22 Eylül 2012 Cumartesi

My Thoughts About Queerness and My New Experiences with the Eastern Orthodox Church


My child and I are both queer. My child also identifies as bigender. She considered joining the Roman Catholic church but then learned of the Eastern Orthodox and instantly felt hopelessly attracted to it. I few months ago I allowed her to start attending a local Russian Orthodox church. I went with her, because I didn't want her to choose some faith tradition that condemned or rejected her. It feels as if this was just what she and I needed.

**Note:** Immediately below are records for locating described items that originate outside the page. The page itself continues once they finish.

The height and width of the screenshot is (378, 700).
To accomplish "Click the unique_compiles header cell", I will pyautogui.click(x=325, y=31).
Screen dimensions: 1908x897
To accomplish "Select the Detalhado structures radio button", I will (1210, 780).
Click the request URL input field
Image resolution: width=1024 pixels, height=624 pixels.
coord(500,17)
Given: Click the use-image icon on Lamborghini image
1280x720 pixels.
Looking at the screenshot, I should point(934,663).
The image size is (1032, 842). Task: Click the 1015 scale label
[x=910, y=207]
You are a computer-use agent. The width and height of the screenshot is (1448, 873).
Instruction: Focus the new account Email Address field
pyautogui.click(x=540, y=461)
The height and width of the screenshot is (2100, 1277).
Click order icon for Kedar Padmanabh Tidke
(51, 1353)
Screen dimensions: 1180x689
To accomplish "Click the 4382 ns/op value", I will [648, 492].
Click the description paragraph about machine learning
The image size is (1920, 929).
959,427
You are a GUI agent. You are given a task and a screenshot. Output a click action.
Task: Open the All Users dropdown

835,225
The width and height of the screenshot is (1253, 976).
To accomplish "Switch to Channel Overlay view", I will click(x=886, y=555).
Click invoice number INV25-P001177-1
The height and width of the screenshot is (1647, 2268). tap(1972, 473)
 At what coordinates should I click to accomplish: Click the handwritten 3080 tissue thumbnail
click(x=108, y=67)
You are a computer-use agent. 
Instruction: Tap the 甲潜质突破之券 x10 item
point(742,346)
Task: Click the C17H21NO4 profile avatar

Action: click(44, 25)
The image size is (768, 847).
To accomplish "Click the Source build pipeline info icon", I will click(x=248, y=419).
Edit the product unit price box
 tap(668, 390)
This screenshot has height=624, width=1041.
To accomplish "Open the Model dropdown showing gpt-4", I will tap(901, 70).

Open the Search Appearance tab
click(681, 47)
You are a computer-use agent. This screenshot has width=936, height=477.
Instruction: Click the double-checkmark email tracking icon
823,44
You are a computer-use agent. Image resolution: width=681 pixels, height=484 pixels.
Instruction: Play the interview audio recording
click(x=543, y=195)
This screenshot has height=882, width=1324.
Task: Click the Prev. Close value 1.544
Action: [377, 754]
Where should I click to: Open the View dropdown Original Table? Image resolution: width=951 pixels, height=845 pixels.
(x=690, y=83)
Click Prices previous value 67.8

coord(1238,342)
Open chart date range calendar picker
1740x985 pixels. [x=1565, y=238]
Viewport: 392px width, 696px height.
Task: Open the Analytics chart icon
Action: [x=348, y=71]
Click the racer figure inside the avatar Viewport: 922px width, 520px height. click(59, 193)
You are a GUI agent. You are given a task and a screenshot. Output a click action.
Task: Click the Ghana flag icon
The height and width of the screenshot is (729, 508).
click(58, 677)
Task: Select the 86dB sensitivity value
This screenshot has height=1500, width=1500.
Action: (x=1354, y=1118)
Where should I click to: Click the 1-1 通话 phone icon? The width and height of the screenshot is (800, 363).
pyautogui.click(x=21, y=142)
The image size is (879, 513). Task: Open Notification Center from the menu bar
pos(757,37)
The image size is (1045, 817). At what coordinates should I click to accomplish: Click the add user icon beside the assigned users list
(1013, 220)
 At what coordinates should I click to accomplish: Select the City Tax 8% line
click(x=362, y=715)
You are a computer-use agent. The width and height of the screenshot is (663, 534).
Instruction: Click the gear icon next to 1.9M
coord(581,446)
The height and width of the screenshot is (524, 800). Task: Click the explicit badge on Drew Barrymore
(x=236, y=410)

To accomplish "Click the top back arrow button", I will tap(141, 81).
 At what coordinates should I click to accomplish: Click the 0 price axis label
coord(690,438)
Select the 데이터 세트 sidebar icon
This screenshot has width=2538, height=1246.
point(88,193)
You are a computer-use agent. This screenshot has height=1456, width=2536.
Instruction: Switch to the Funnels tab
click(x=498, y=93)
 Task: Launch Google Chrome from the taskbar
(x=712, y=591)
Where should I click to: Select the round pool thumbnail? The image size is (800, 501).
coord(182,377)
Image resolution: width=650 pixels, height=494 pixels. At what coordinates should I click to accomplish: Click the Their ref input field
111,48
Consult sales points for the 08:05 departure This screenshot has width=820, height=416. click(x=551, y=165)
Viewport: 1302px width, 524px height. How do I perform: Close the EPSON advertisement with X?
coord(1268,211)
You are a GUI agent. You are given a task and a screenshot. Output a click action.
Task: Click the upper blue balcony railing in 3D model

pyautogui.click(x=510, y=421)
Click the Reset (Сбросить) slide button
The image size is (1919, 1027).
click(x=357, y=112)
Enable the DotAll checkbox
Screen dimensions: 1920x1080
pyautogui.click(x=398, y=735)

Recently, we both became catechumens. All of this has occurred without a single question being asked about her/our sexual orientation. I know that no congregation of people should be assumed to be perfect. However, I have had a wonderful experience so far. The congregation is small (not even 50 regular attendees). It has many of those kinds of "little old ladies" who are often prejudged to be intolerant and suspicious. Even they welcomed us--two African Americans with afros and no clue about what goes on in an Orthodox church--with open arms. They treat my child like a cherished grandchild and, during coffee hour, they constantly seek to fatten up her barely 100 lb frame.

It has all had the effect of making me simply enthralled with the church. The love of God that I have felt since my introduction to the Orthodox church makes me sure that the holy Trinity does not see my queerness as grounds for rejection. I have the hope to experience even greater communion with God, now that I know--KNOW--that the only thing that can separate me from the love of God is if I refuse to accept it.

I had no idea what I'd find when I googled "Queer and Eastern Orthodox", but this was the first link that appeared. I'm so very glad that someone wrote this and I truly appreciate all of the references that I can now check out when I'm ready to delve into this subject more diligently. Glory to God!